What to work on = All lines from the start of the listing below through the line containing "rockford cars (330, 34)" are to be written out again exactly, and no others.

Data listing =
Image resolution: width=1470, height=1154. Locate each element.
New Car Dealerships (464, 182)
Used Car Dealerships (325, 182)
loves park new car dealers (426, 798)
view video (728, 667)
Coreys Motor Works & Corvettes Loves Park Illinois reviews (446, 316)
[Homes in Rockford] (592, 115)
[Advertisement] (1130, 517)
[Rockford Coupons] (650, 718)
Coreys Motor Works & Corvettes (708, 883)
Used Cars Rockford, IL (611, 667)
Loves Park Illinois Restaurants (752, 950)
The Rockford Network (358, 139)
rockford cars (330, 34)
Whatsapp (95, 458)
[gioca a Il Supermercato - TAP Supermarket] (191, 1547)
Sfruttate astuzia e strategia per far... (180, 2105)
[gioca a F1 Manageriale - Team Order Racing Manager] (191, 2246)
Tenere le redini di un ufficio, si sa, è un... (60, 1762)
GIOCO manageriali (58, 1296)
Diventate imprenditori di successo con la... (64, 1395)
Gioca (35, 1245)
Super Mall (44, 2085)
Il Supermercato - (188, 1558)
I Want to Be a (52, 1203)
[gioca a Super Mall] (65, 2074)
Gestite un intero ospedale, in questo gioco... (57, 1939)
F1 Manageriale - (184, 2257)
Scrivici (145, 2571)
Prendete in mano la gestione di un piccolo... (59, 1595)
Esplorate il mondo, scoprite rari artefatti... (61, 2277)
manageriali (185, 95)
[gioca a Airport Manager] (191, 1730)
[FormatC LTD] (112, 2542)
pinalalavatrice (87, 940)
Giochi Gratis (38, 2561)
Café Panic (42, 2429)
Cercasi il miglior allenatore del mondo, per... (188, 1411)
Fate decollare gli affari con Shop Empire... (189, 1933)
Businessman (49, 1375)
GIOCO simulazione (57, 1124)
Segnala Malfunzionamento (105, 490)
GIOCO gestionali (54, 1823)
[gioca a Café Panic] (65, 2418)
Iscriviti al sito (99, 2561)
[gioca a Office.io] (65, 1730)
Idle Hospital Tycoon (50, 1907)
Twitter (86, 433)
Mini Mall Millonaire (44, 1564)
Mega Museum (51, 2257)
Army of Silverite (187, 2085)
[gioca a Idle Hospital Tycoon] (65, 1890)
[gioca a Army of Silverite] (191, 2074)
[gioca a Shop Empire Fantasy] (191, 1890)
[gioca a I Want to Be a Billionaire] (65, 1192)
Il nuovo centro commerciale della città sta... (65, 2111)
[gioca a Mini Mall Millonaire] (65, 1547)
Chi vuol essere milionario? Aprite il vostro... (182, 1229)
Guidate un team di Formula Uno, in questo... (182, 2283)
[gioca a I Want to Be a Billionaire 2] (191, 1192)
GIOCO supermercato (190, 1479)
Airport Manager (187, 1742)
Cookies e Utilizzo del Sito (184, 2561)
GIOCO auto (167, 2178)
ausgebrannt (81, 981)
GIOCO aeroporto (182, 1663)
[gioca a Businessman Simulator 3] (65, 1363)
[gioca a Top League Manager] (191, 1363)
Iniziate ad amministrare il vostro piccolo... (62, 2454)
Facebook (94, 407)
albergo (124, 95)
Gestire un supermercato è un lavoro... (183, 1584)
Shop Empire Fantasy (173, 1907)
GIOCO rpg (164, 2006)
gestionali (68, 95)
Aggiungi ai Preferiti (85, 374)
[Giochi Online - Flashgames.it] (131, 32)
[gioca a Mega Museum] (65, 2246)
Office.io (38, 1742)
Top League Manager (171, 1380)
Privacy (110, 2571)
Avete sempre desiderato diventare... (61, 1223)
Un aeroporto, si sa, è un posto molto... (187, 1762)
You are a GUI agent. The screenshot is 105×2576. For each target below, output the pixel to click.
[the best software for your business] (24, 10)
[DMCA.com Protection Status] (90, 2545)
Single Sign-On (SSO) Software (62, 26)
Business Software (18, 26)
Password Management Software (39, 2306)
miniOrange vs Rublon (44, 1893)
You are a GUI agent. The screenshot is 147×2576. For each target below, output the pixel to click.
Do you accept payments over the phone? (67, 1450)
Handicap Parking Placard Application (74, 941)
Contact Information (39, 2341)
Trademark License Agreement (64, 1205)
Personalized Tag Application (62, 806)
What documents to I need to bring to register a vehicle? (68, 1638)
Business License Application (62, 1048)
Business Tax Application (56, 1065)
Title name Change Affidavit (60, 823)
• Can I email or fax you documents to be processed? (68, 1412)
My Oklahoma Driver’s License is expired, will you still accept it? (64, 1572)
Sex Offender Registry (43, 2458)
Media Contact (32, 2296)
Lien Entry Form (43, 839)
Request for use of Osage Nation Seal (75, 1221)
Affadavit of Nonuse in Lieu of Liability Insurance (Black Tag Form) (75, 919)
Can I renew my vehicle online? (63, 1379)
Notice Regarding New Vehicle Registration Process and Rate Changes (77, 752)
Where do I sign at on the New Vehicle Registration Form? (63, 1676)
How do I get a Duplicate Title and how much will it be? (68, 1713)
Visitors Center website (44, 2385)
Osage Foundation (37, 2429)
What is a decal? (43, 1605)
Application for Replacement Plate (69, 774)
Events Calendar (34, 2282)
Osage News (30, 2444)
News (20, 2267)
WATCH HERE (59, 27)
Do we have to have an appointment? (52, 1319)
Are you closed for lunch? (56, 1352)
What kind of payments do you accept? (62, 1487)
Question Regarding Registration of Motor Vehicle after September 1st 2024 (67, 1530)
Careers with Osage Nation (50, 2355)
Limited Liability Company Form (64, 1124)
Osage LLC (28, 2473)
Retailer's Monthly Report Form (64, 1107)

Completed exercise =
Image resolution: width=1470, height=1154. Locate each element.
New Car Dealerships (464, 182)
Used Car Dealerships (325, 182)
loves park new car dealers (426, 798)
view video (728, 667)
Coreys Motor Works & Corvettes Loves Park Illinois reviews (446, 316)
[Homes in Rockford] (592, 115)
[Advertisement] (1130, 517)
[Rockford Coupons] (650, 718)
Coreys Motor Works & Corvettes (708, 883)
Used Cars Rockford, IL (611, 667)
Loves Park Illinois Restaurants (752, 950)
The Rockford Network (358, 139)
rockford cars (330, 34)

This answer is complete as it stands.